На ночном столике в номере Хуана Диего была панель с кнопками. Эти кнопки, непонятно как, приглушали или включали и выключали свет в спальне и ванной, но притом непостижимым образом влияли на работу радио и телевизора.
Садистка-горничная оставила радио включенным, – похоже, подобное издевательство, подчас далеко не сразу замечаемое, практиковалось по всему миру горничными отелей, – однако Хуану Диего удалось приглушить громкость радио, пусть и не выключить его. Свет везде действительно припогас и все же остался мерцать, несмотря на попытки Хуана Диего выключить его. Экран телевизора ненадолго вспыхнул, но снова потемнел и сдох.
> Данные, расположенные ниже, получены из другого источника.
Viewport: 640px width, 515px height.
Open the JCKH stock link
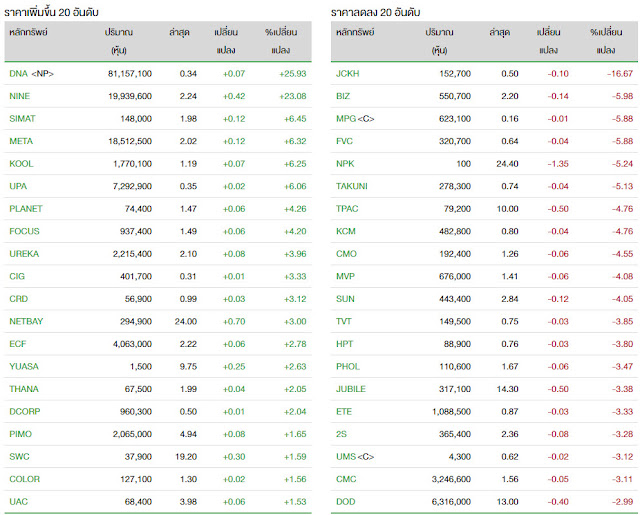(x=350, y=74)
Последнее средство, к которому можно прибегнуть, – это вынуть кредитную карту (на самом деле ключ от номера) из прорези у двери в номер; тогда, как предупреждала Дороти, все электричество погаснет, и он останется в кромешной темноте.
Я могу жить на ощупь в темноте, подумал писатель. Он не мог понять, как это он, проспав пятнадцать часов в самолете, снова чувствовал усталость. Возможно, всему виной была кнопочная панель или же его новоиспытанное вожделение? И горничная бесцеремонно переложила все его принадлежности в ванной. Резак для таблеток оказался на противоположной стороне раковины, а не там, где были аккуратно размещены бета-блокаторы (с виагрой).
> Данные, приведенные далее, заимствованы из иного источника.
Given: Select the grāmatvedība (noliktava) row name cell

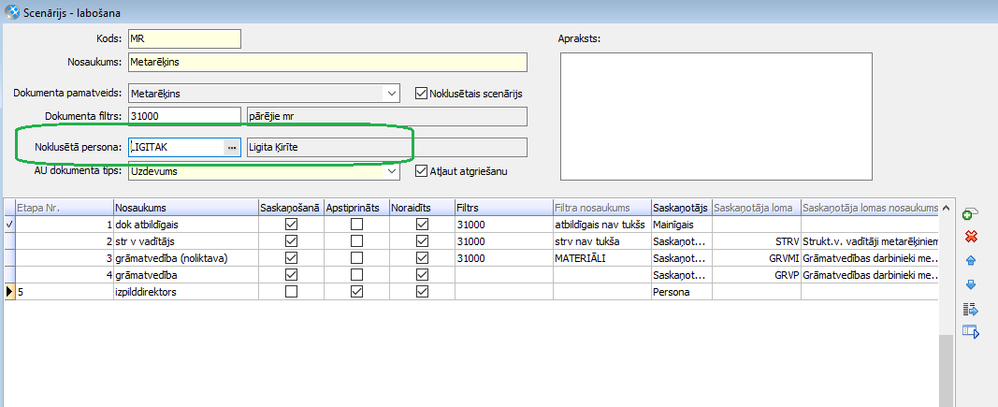Looking at the screenshot, I should point(185,258).
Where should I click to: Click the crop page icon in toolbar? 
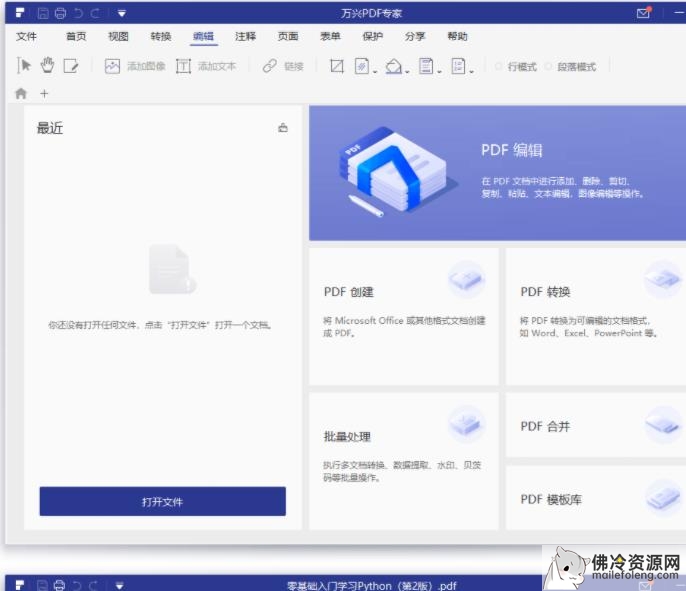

Да, он помнил, что уже давно пропустил все сроки приема бета-блокаторов, но все равно не стал принимать ни одной серо-голубой таблетки лопресора. Он подержал эллиптическую таблетку в руке, но затем вернул ее во флакончик. Вместо этого Хуан Диего принял таблетку виагры – причем целую. Обычно ему было вполне достаточно и половины, но он подумал, что если Дороти позвонит или постучит к нему в дверь, то половины окажется маловато.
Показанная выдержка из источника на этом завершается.